Road Food: Christian's Bistro

If you ever find yourself smack in the middle of Wisconsin trying to find a nice, cozy little restaurant after nights of eating fried walleye at the roadside bars that seem to be more numerous than the trees, see if you're anywhere near Christian's Bistro in Plover right off I-39 about 90 minutes north of Madison. I spotted it out my hotel room window about 100 feet away on Monday. It was closed that night. Tuesday night they were booked solid thanks to Fat Tuesday. Wednesday night I didn't eat dinner but I finally made it over on Thursday.

I chose a seat at the Chef's Bar, a long polished granite counter facing the kitchen so you can watch the action. The service was top-notch. Better than I've seen at any restaurant in Lincoln. They even looked good. No stained yellow polo shirts like you might find in a certain "fine dining" establishment around here. My server, John, knew exactly when to approach and exactly what I needed each time.

Christian's has a nice, accessible and varied wine list featuring all styles by the glass (including a German red). I started out with a glass of Malbec and a Wisconsin cheese plate featuring three selections from the six choices on the cheese menu. I went with a fontina, an aged cheddar and a terrific manchego served with grilled toast points, toasted walnuts and apricot preserves. I was initially surprised by how much cheese I got for the price because I've been places locally where the cost was twice as much for less. The fontina was creamy and more pungent than I expected and went down nicely with the malbec.

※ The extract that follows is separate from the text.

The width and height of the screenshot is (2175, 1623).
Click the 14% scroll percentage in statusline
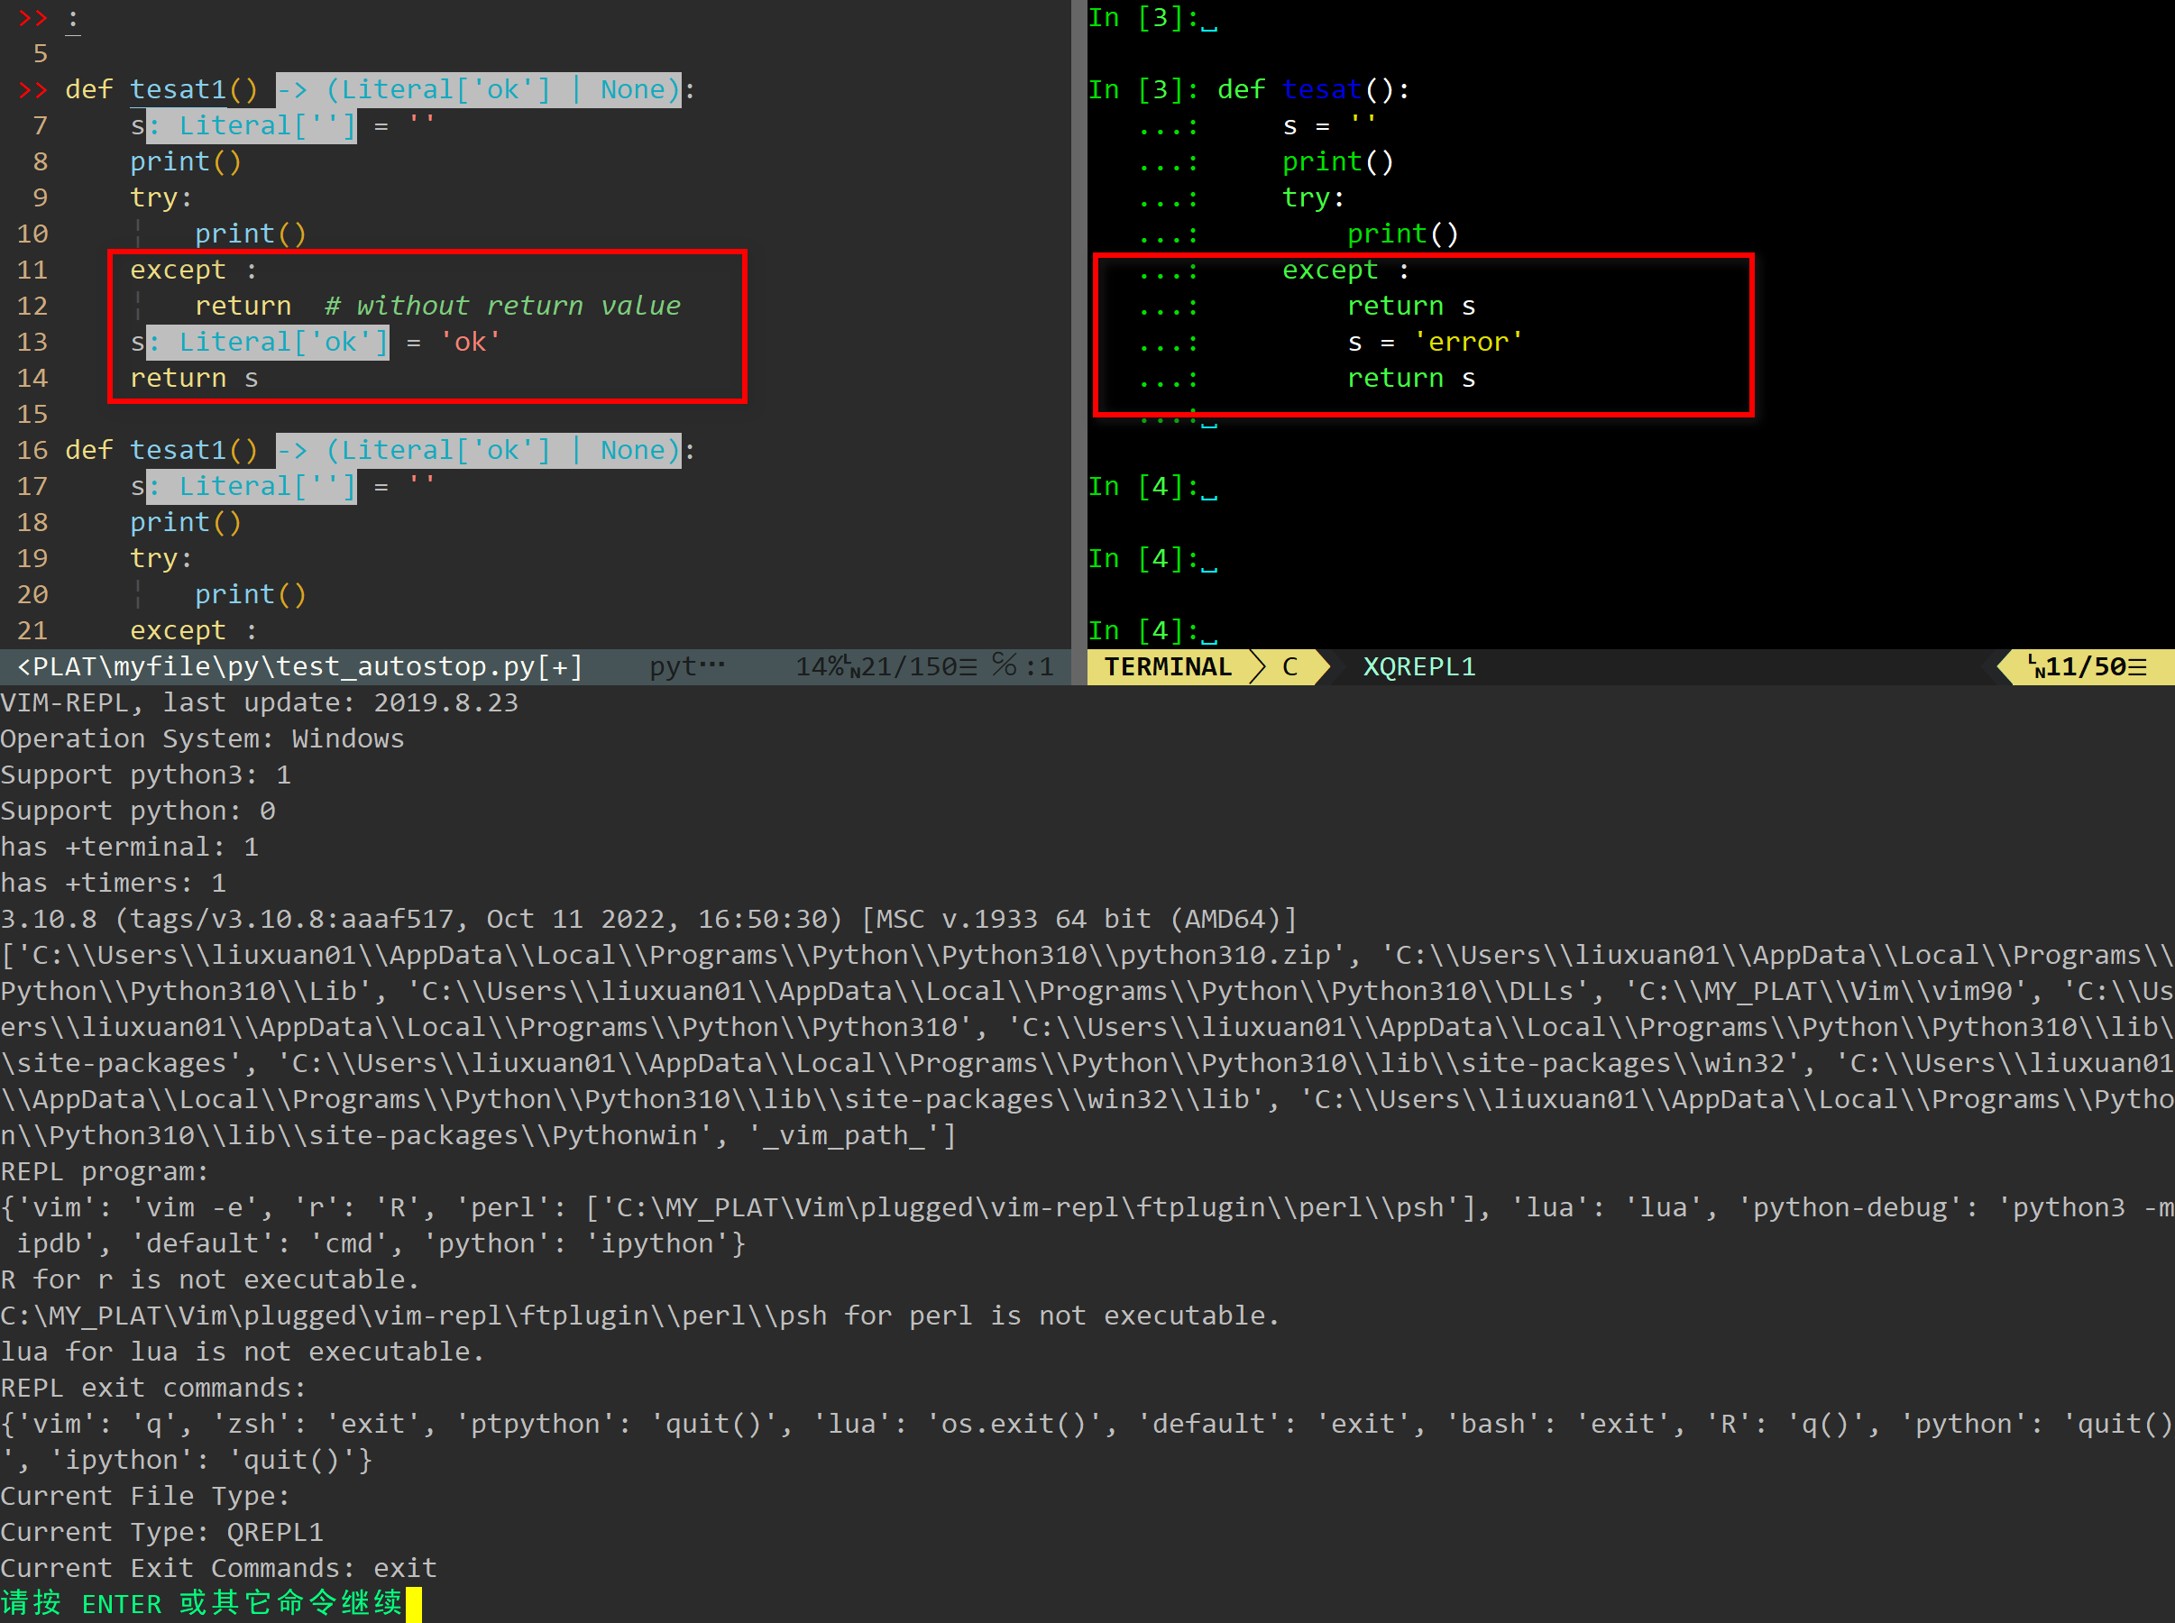click(820, 667)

The cheddar was OK by itself but the sharpness of its aging paired very well with the mellow nuttiness of the walnuts. The manchego ruled as manchego usually does.

Sitting at the chef's bar pays off in other ways than just being able to watch. I was seated near where the executive chef put the finishing touches on dishes and he engaged me in conversation about the cheeses. When I expressed some interest and knowledge he spent about 10 minutes scrounging around in the kitchen for this really great cheese he wanted me to try. It turned out to be Taleggio a semi-soft Italian cheese I'd never had before. It was really great. What struck me was the texture, stretchy almost like taffy, even when cold, and very fruity. It was terrific with the earthy malbec I'd been drinking.

I was on somewhat of a budget so for the main course I went with the Kobe beef burger topped with locally produced bacon, swiss cheese and a generous slice of portabello mushroom served with the best steak fries I've ever had. There were only about six of them but they were all cut from very large potatoes and seemed to have been fried, dried and refried a couple of times. The best thing about the burger was that it was cooked exactly as I had ordered it, medium rare, which is so hard to get anywhere these days with the patties being so thin. I watched the line cook as he did it and he had the technique of not overcooking a thin patty down pat. Not too much time all at once on the grill.

At the end, after I had John box up half of my burger for the next morning because I could not take anymore Hampton Inn powdered eggs, the chef whipped me up a mini creme brulee on the house.

This place, in the middle of Wisconsin, hours away from Madison or Milwaukee or Minneapolis, seems very successful. They've been open for a year and they were busy every night I was there in the middle of winter. My whole meal was around $25 and that included an $8 glass of wine. Why shouldn't this work in Lincoln?


Anonymous Wisco said...

Mmmmm Cheeeeese
I didn't know about Christian's Bistro, Thanks for the review.

I'll spread the good word to some Foodie friends in Wisconsin.

11:01 AM  
Anonymous Anonymous said...

We went to Christians several times last summer and we are so looking forward to going back this summer. It is a jewel!